The same applies to the Common Travel Area, the only other green-highlighted topic in the protocol on Ireland and Northern Ireland.

The Common Travel Area has never been particularly contentious – Brussels has always been happy to let it continue and leave London and Dublin to manage it. Bolting on new areas of North-South co-operation is a different matter, and the way this is suggested is extraordinary.

The 12 existing areas under the Belfast Agreement, which include transport, tourism, education and health, are managed by the North-South Ministerial Council and its six cross-Border bodies, such as InterTrade Ireland and the Food Safety Promotion Board. Brussels intends the new areas to be slotted into this system, which is controversial enough.

North-South co-operation was a battleground in the 1998 negotiations that led to the Belfast Agreement, not to mention the rock on which the 1973 Sunningdale Agreement foundered.

The 12 areas that made it into the 1998 deal were specifically listed. While the cross-Border bodies were not listed or limited in number, the mechanism and schedule for their creation had to be set out, along with a requirement they be agreed between Belfast, Dublin and London.

So, for the European Commission to propose more drives a coach and horses through the Belfast Agreement, supposedly in the name of protecting it – and that is true even if the commission is acting at Dublin's behest and with London's complicity.

Oversight bodies

Worse still, in terms of the integrity of the Belfast Agreement, two new oversight bodies are created.

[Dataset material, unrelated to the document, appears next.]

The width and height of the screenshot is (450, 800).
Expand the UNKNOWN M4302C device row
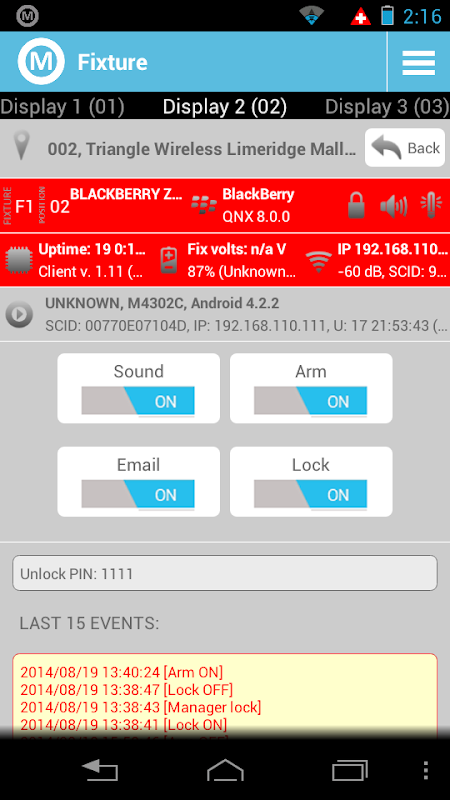[x=225, y=314]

A Joint Committee of London and Brussels will keep North-South co-operation under "constant review" and set up a Specialised Committee to make recommendations for further areas of co-operation.

With the North-South Ministerial Council suspended due to the lack of Stormont ministers, these committees could be the only show in town.

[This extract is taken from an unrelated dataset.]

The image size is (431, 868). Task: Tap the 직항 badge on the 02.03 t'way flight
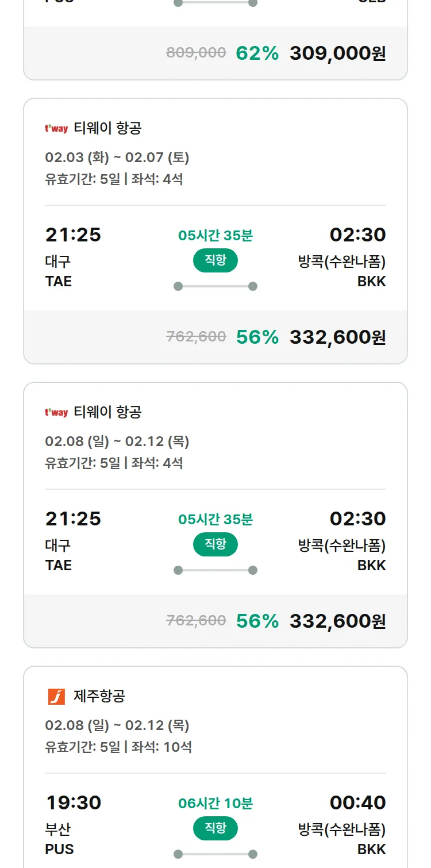(216, 260)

Another possibility is that nationalists have begun believing Brexit is about to prise Northern Ireland out of the UK virtually overnight, rendering tedious negotiating details irrelevant

All this will operate “in full respect of [EU] law”, and while that law may not apply within Northern Ireland post-Brexit, in practice the European Court of Justice would end up arbitrating disputes – and London has green-highlighted every word of it.

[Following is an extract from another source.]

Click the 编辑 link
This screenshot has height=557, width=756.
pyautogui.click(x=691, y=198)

Why has this not caused unionist consternation?

The DUP must see it as entirely tied up with the backstop, and the party does not believe Brexit will end in that kind of disaster.

Unionists have also become relaxed about North-South co-operation since the Belfast Agreement, having watched it turn from their apparent nemesis into a damp squib. Dublin has shown little interest in it, and no interest in paying for it. Unionist sabotage of cross-Border institutions through active indifference has proved barely necessary.

Perhaps a better question is why there is no nationalist elation.

Dublin has not trumpeted the six new areas, and Sinn Féin has claimed no credit for them, yet they look like a wish-list of nationalist ambition. Sport, broadcasting and universities hold huge all-Ireland cultural significance, telecommunications brings in new media, while justice and security promises a layer of accountability over British rule. If nothing else, Dublin has shown some gumption.

Unionist cynicism

Nationalists may share unionist cynicism at the potential of North-South co-operation along the Belfast Agreement model.

Another possibility is that nationalists have begun believing Brexit is about to prise Northern Ireland out of the UK virtually overnight, rendering tedious negotiating details irrelevant. This is a fond hope, and lapsing into it instead of paying attention is a classic nationalist failing.

The likeliest outcome of Brexit is a looser UK union with new all-Ireland arrangements, but those arrangements will have to be understood and worked to deliver.

The Irish Government has presumably given this a great deal of thought.But it faces an uphill task, while nobody in Belfast, apart from Allister, seems to care.